- _Petunjuk Pengerjaan_
a) Ambil semua baris pada entri penunjukan dokumen dan tangkapan layar, kemudian tuliskan kembali tanpa perubahan apa pun. Gambar tidak perlu disertakan dalam jawaban.
b) Lanjutkan teks tentang amal jama'i dalam dakwah, dimulai sesudah kalimat terakhir yang tercantum.

- _Teks Bacaan_
· · ·

Amal Jama’i Dalam Berda`wah
(Jama’iyyah Da`wah/ Organisasi
Dakwah)
Ada sebagian orang atau kelompok
yang alergi dengan amal jama’i (baca: organisasi). Mereka mengatakan bahwa oraganisasi
adalah bid’ah yang harus dijauhkan dari umat Islam. Bahkan mereka menuduh para
aktivis Islam yang tergabung dalam suatu organisasi Islam sebagai ahlul bid’ah.
Benarkah tuduhan mereka? Mari
kita simak pembahasannya berikut ini:
Untuk memperdalam kesadaran
akan pentingnya beramal Jama’i dalam berda`wah, mari kita
renungkan hal-hal di bawah ini:
1.
Kalau kita tinjau tujuan-tujuan da`wah dan sarana-sarana
yang kita perlukan untuk
mencapai tujuan-tujuan tersebut, jelaslah bahwa akal manusia yang sehat, tidak bisa
menerima sama sekali bahwa hal-hal tersebut bisa terwujudkan
tanpa amal jama’i, akal pun mengharuskan beramal jama’i.
Ketika akal mengharuskan sesuatu, kita harus mengikutinya selama syari’ah tidak melarangnya dan selama
syari’ah tidak menunjukkan jalan lain
selain yang diharuskan oleh akal.
Kita bukanlah aqlaniyyun
(kaum rasionalis) yang mengikuti akal walau pun bertentangan dengan syari’at. Kita bukanlah mereka
yang mencampakkan syari’at ketika ada
produk-produk akal yang bertentangan dengan syari’ah. Kita adalah Ahlus sunnah
wal jama’ah, pengikut Rosulullah Shallallohu `Alaihi
wa Sallam, Al-Qur’an, Hadits dan
Manhaj Salafus Soleh.

· · ·

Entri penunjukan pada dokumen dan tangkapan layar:
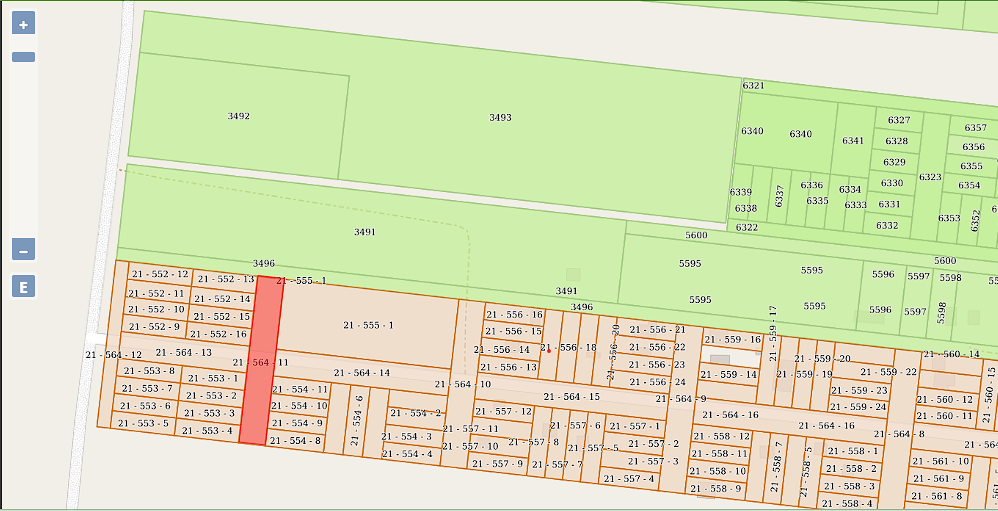This screenshot has height=511, width=998.
Task: Click the zoom out minus button
Action: 23,250
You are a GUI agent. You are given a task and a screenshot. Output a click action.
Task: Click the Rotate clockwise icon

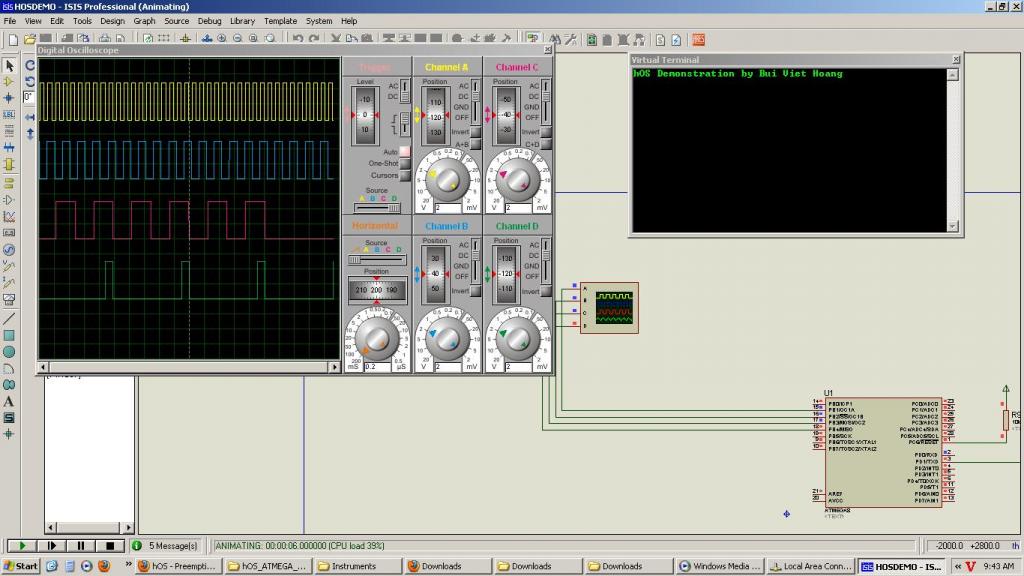coord(30,64)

· · ·

- _Hasil per Tugas_
a)
This screenshot has height=511, width=998.
Task: Click the zoom out minus button
Action: 23,250
You are a GUI agent. You are given a task and a screenshot. Output a click action.
Task: Click the Rotate clockwise icon

coord(30,64)

b)
Ahlus sunnah berprinsip bahwa akal
yang bersih dan sehat sebagai sandaran
taklif tidak mungkin bertentangan
dengan syari’ah. Kalau ada produk akal yang bertentangan dengan syari’at,
itu adalah produk yang salah yang dikarenakan kekurang bersihan atau kekurangsehatan dari akal tertentu yang
membuat produk itu. Produk akal seperti ini pasti kita buang jauh-jauh. Di waktu yang sama kita pun berprinsip tidak ada agama bagi orang yang tidak
berakal atau tidak menggunakan akalnya.
Lapangan kerja akal dan batasan-batasannya
telah ditentukan oleh Islam. Selama syari’at
tidak melarangnya dan selama syari’ah tidak menentangnya produk akal adalah rambu-rambu terbaik untuk diikuti.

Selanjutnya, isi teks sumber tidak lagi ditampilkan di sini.